They assert that the Deity is the immediate cause of the union between soul
and body; and that they are not the organs of sense, which, being agitated by
external objects, produce sensations in the mind; but that it is a particular
volition of our omnipotent Maker, which excites such a sensation, in
consequence of such a motion in the organ. In like manner, it is not any
energy in the will that produces local motion in our members: It is God
himself, who is pleased to second our will, in itself impotent, and to
command that motion which we erroneously attribute to our own power and
efficacy. Nor do philosophers stop at this conclusion. They sometimes extend
the same inference to the mind itself, in its internal operations. Our mental
vision or conception of ideas is nothing but a revelation made to us by our
Maker. When we voluntarily turn our thoughts to any object, and raise up its
image in the fancy, it is not the will which creates that idea: It is the
universal Creator, who discovers it to the mind, and renders it present to
us. 56. Thus, according to these philosophers, every thing is
full of God. Not content with the principle, that nothing exists but by his
will, that nothing possesses any power but by his concession: They rob
nature, and all created beings, of every power, in order to render their
dependence on the Deity still more sensible and immediate. They consider not
that, by this theory, they diminish, instead of magnifying, the grandeur of
those attributes, which they affect so much to celebrate. It argues surely
more power in the Deity to delegate a certain degree of power to inferior
creatures than to produce every thing by his own immediate volition.
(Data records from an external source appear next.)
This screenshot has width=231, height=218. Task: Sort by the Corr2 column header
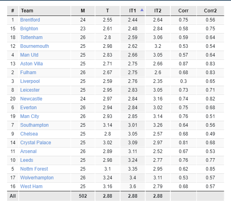(210, 11)
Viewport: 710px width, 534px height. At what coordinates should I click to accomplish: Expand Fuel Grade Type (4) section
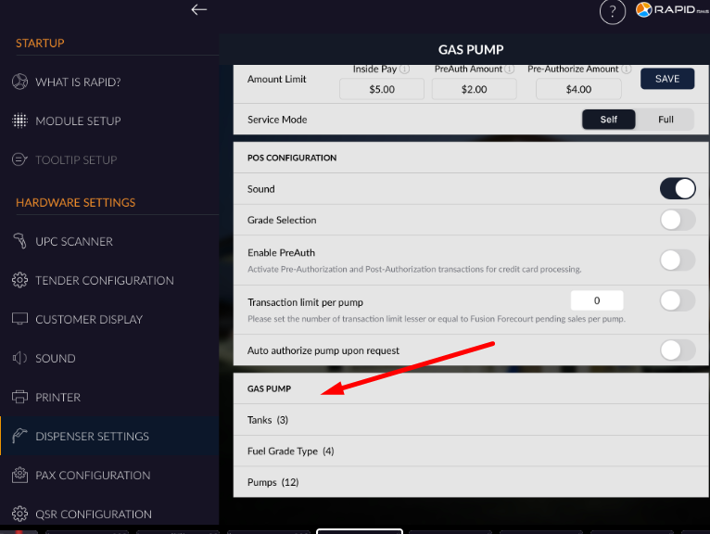[290, 451]
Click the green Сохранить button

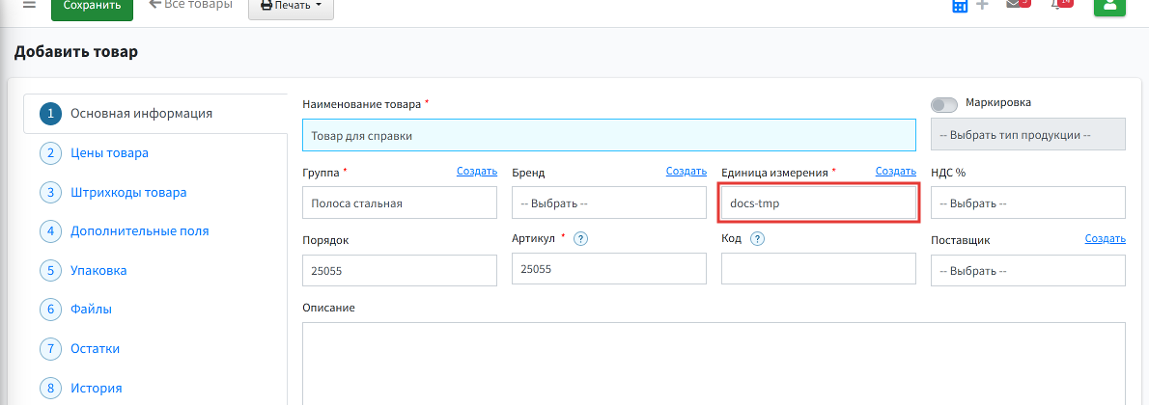pos(92,6)
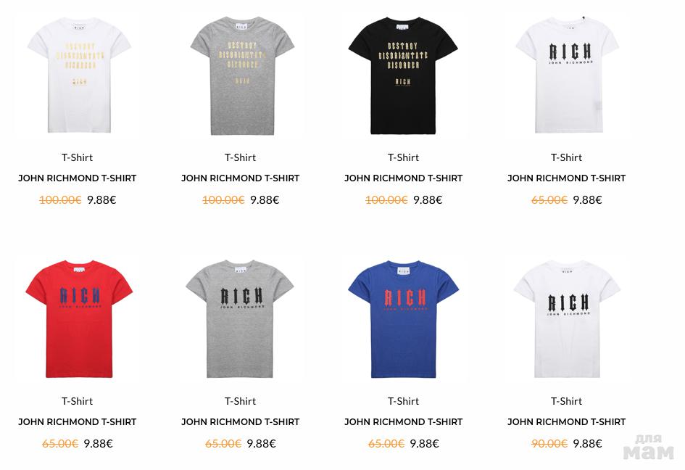This screenshot has width=685, height=470.
Task: Click 9.88€ price under the red t-shirt
Action: [99, 444]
It
argues more wisdom to contrive at first the fabric of the world with such
perfect foresight that, of itself, and by its proper operation, it may serve
all the purposes of providence, than if the great Creator were obliged every
moment to adjust its parts, and animate by his breath all the wheels of that
stupendous machine. But if we would have a more philosophical confutation of
this theory, perhaps the two following reflections may suffice. 57. First, it seems to me that this theory of the universal
energy and operation of the Supreme Being is too bold ever to carry
conviction with it to a man, sufficiently apprized of the weakness of human
reason, and the narrow limits to which it is confined in all its operations.
Though the chain of arguments which conduct to it were ever so logical, there
must arise a strong suspicion, if not an absolute assurance, that it has
carried us quite beyond the reach of our faculties, when it leads to
conclusions so extraordinary, and so remote from common life and experience.
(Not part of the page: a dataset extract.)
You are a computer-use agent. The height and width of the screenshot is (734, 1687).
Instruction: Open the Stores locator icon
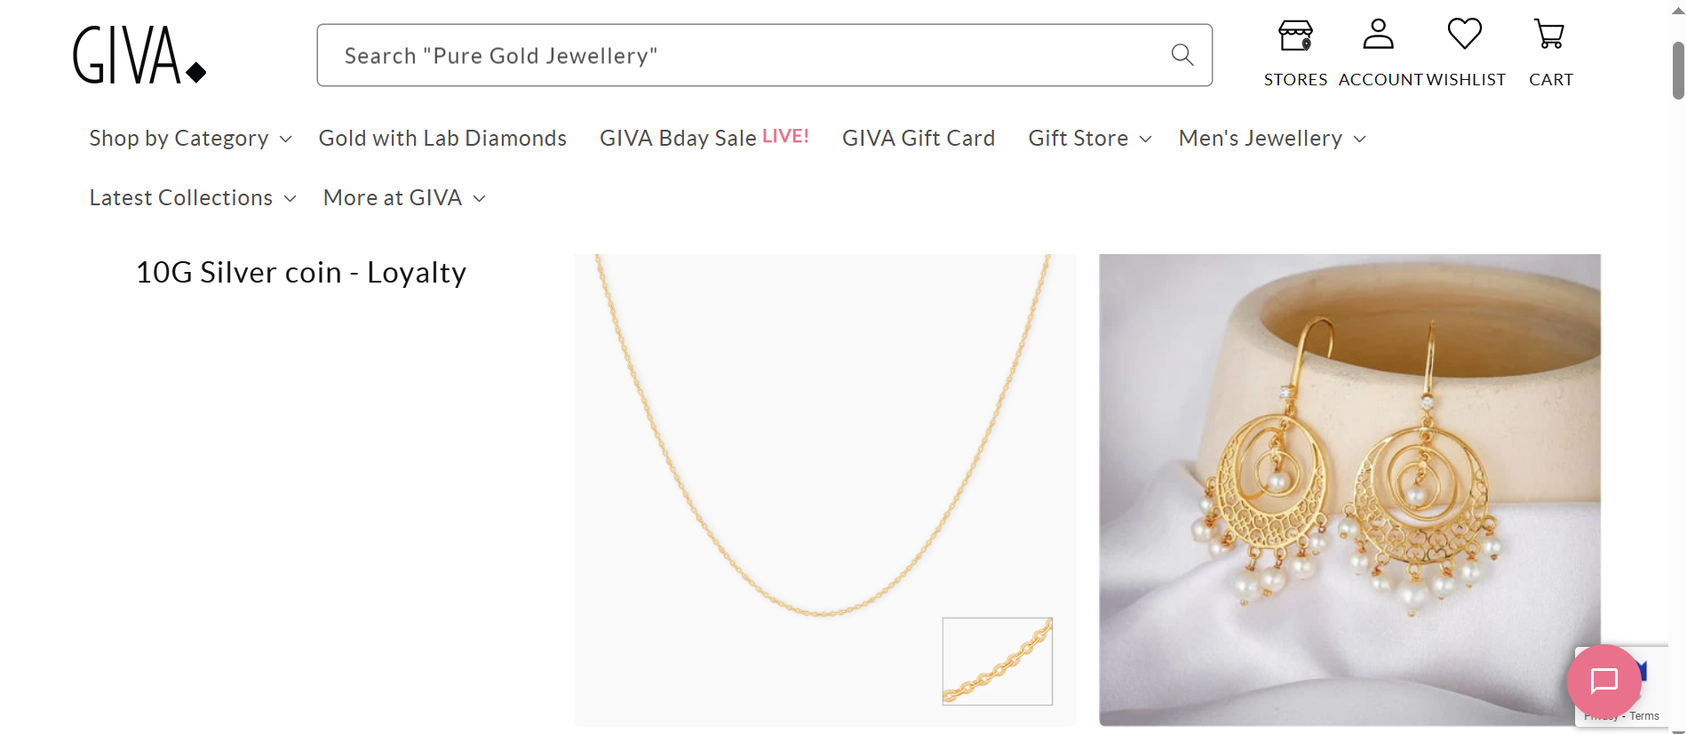(1295, 37)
We are got into fairy land, long ere we have reached the last steps of our
theory; and there we have no reason to trust our common methods of argument,
or to think that our usual analogies and probabilities have any authority.
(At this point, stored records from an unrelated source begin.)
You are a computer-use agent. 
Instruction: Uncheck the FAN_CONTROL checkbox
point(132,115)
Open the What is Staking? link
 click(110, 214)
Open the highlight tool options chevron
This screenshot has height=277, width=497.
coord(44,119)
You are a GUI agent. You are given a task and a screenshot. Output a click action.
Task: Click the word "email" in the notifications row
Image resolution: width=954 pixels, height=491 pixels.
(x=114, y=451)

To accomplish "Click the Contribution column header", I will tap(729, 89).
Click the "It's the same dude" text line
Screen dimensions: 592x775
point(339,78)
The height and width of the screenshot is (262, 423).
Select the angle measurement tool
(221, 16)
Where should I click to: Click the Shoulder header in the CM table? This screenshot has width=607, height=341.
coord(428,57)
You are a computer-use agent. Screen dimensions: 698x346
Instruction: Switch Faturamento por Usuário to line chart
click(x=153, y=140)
Our line is too short to fathom such immense abysses. And however we may
flatter ourselves that we are guided, in every step which we take, by a kind
of verisimilitude and experience, we may be assured that this fancied
experience has no authority when we thus apply it to subjects that lie entirely
out of the sphere of experience. But on this we shall have occasion to touch
afterwards.[v] Secondly, I cannot perceive any force in the arguments on
which this theory is founded. We are ignorant, it is true, of the manner in
which bodies operate on each other: Their force or energy is entirely
incomprehensible: But are we not equally ignorant of the manner or force by
which a mind, even the supreme mind, operates either on itself or on body?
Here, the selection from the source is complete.